Unlike many of his English contemporaries, philosopher John Stuart Mill (1806–73) applauded the American Civil War. In only a few decades, he argued, the fledgling United States had slid backward from the highest principles of liberty and equality to “intellectual stagnation” and a fixation on ­“money-­getting.” The war would provide a “salutary shock” to the national conscience. The horrifying butchery required to eradicate slavery was well worth the cost, not only for the emancipated victims but for society as a ­whole, he believed.

Mill’s now-­little-­studied views were highly unpopular in Britain, where traditionalists openly sup­ported the Confederacy and many reformers loathed slavery but balked at the expected carnage, writes John W. Compton, a Ph.D. candidate at the University of California, Los Angeles. Mill thought the elimination of slavery essential to the preservation of liberal ideals. Because the United States was at the time the only nation founded on “abstract principles” that could fade over time, a struggle to eliminate a “stain”on the national character might force a re-articu­lation of principles, leading Amer­icans to tackle other wrongs, such as the failure to allow women to ­vote.

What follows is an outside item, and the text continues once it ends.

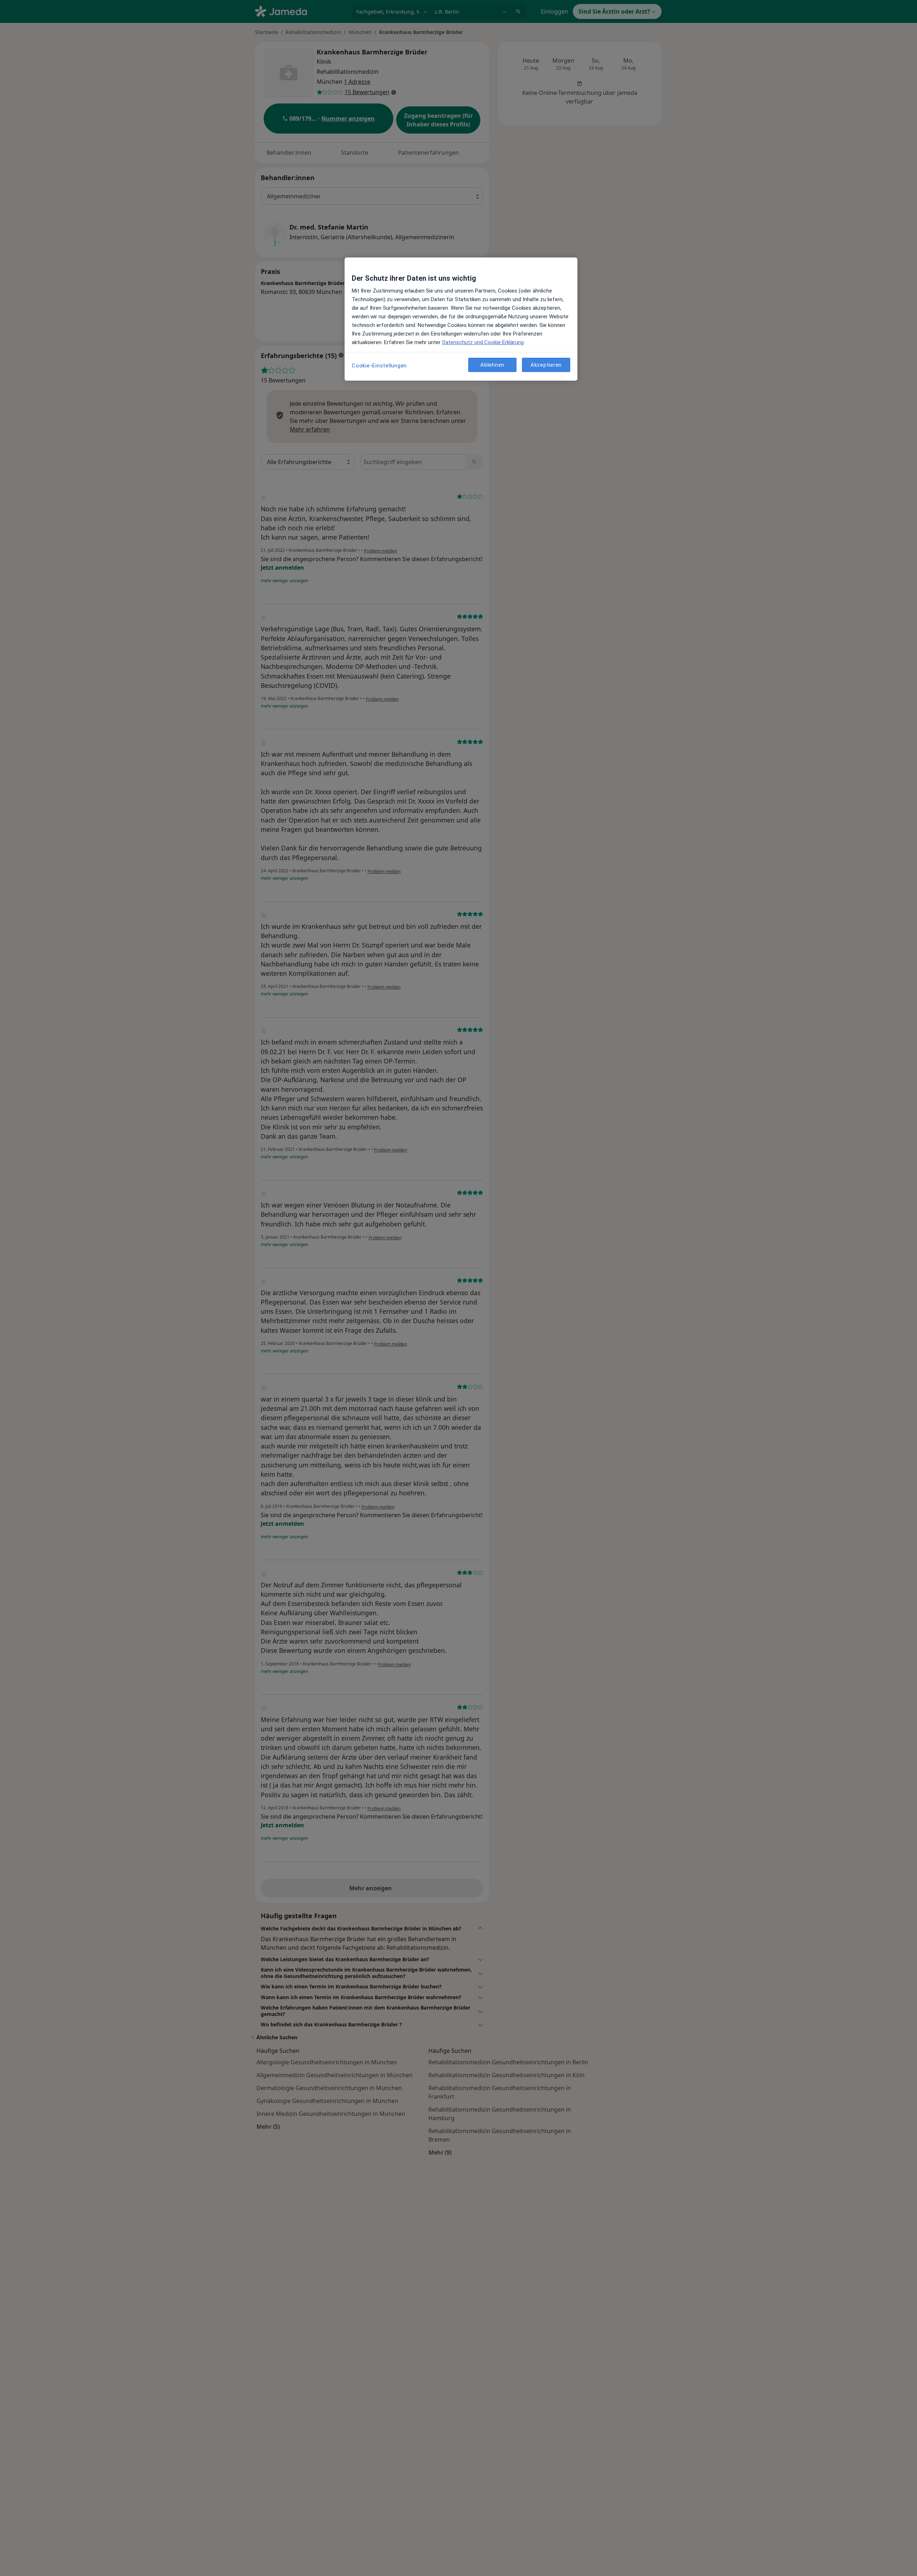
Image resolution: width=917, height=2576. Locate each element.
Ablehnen (492, 365)
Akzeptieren (546, 365)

America had been blessed with founders of political and intellectual genius, according to Mill. Mostly supported by the labor of slaves, these exceptional men had tolerated slavery in the Constitution. Mill, like Thomas Jefferson, had expected it to wither away, and was encouraged by a spate of manumissions following the Revolutionary War and by the American ban on the importation of African slaves in ­1808.

Mill blamed the survival of slavery on economics: Cotton production required little but brute animal force for its production, depleted the soil, and fueled an insatiable desire for new territory. If the North had com­pro­mised with the secessionist states, he wrote, the South’s peculiar institution would have been pushed by the barrel of a gun into Mexico and Central America as cotton growers acquired the virgin land necessary for further production. Slavery would have been somewhat legitimized and would ultimately have required a crusade by civilized Europe to ­eliminate.

Mill had become concerned that America forgot its principles in the pursuit of prosperity in the early years of the 19th century. A “courtier spirit” pervaded American life, and people had little stomach for those who questioned established institutions. America lived in “perpetual adoration of itself,” Mill wrote, and the greatest danger it faced was that the national mind would be dulled by the self-satisfied notion that all was ­right.